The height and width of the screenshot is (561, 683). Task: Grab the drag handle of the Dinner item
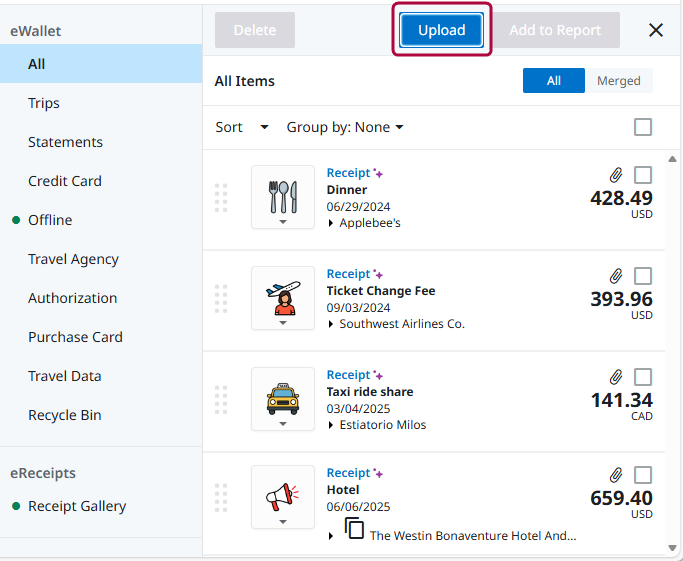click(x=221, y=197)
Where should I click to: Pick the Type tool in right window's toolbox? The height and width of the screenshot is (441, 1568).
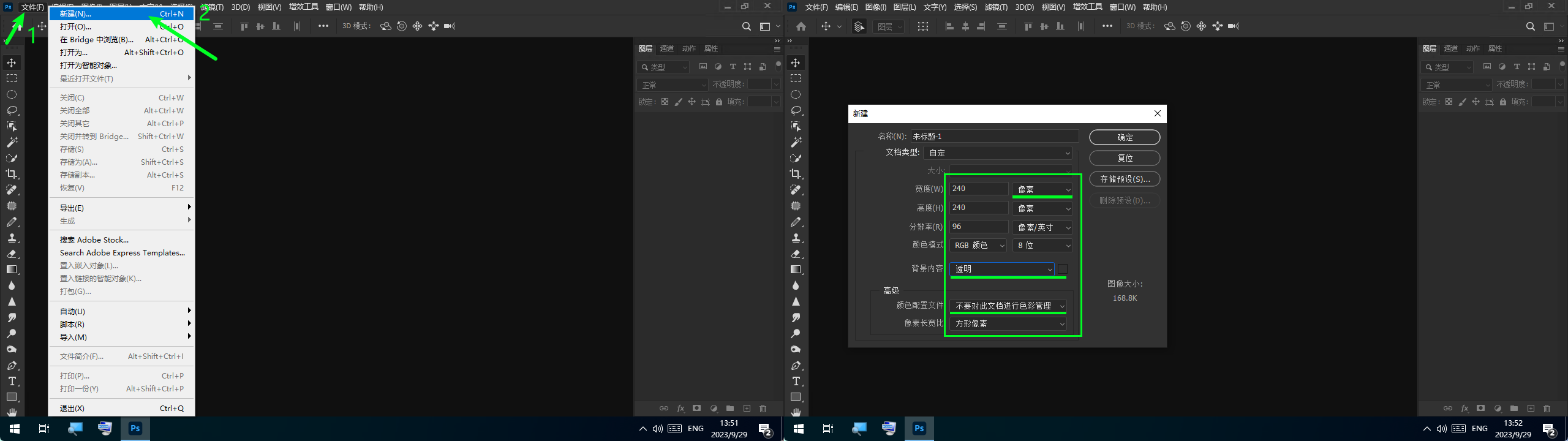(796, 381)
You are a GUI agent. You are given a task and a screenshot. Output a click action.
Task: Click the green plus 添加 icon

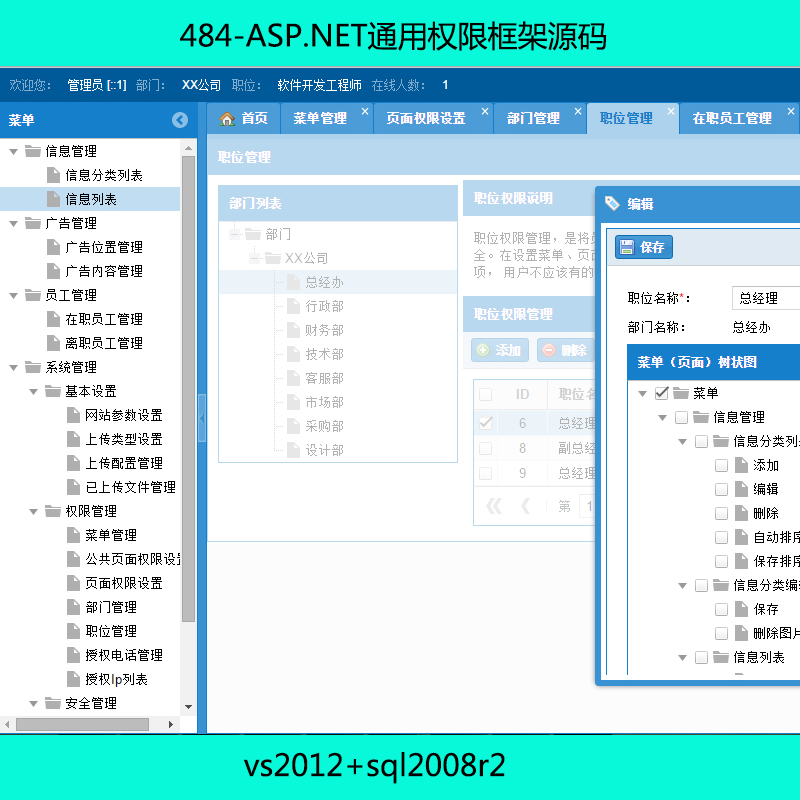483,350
◇ ◇ ◇
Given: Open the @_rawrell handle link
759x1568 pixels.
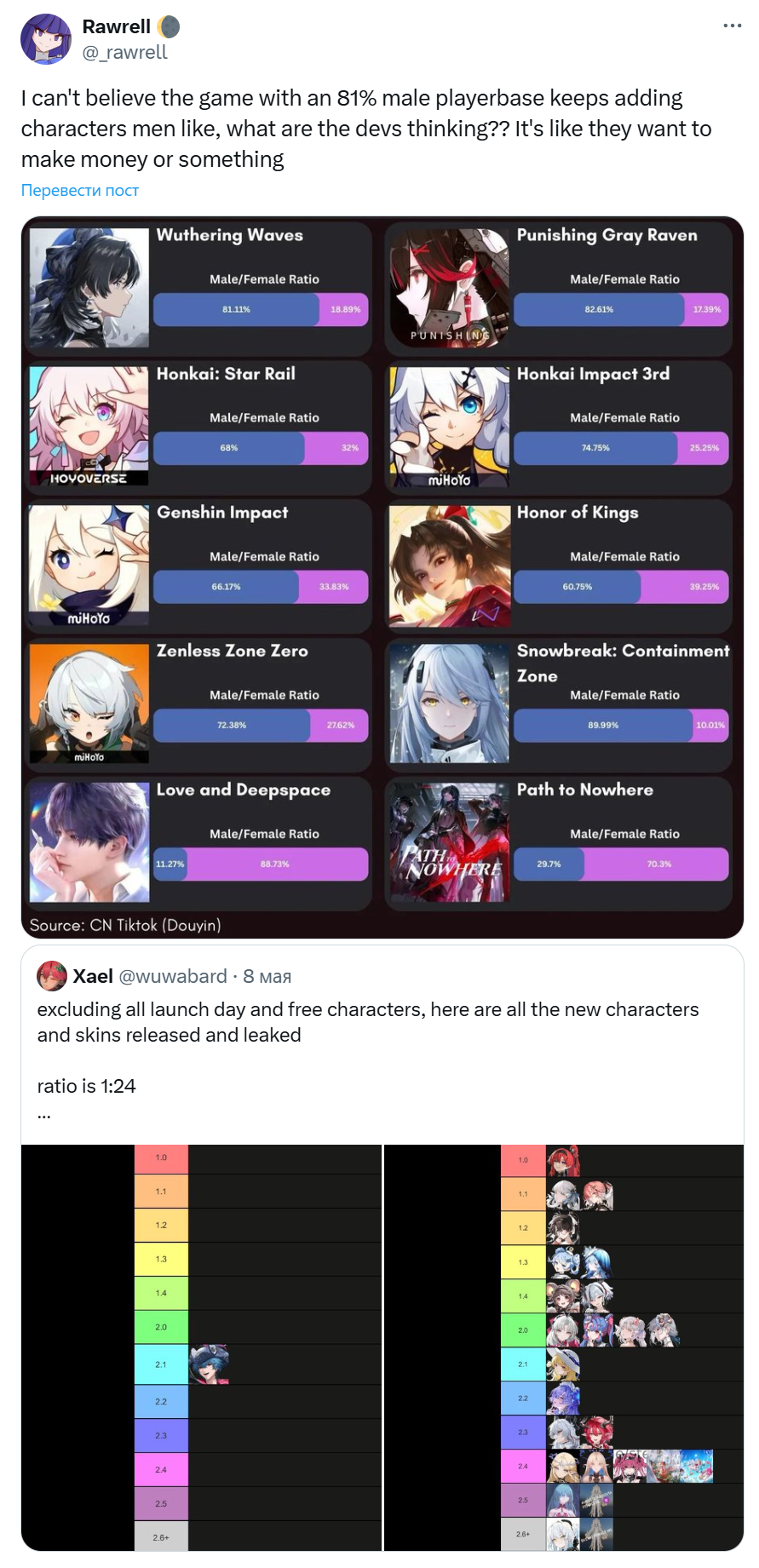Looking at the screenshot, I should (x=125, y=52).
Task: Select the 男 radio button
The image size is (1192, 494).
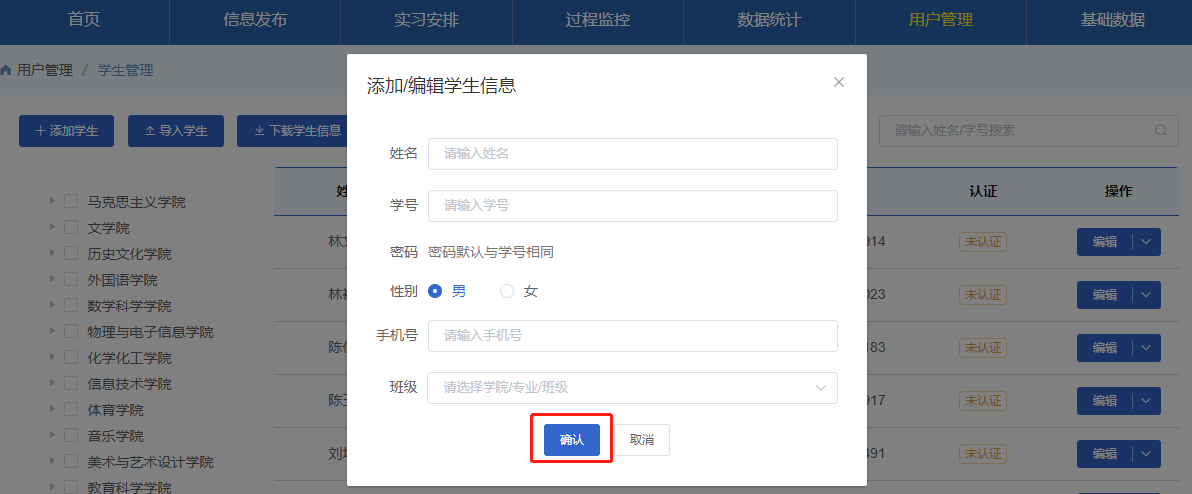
◇ ◇ ◇
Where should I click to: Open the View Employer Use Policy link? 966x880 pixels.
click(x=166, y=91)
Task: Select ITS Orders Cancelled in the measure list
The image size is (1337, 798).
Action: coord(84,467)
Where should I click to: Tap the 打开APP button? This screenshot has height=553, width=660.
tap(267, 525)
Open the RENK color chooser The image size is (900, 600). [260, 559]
◇ ◇ ◇
_TASK GOAL_
The result is a copy of every line above where the word "Select" shows up.

_THE ANSWER_
Task: Select the 男 radio button
Task: Select ITS Orders Cancelled in the measure list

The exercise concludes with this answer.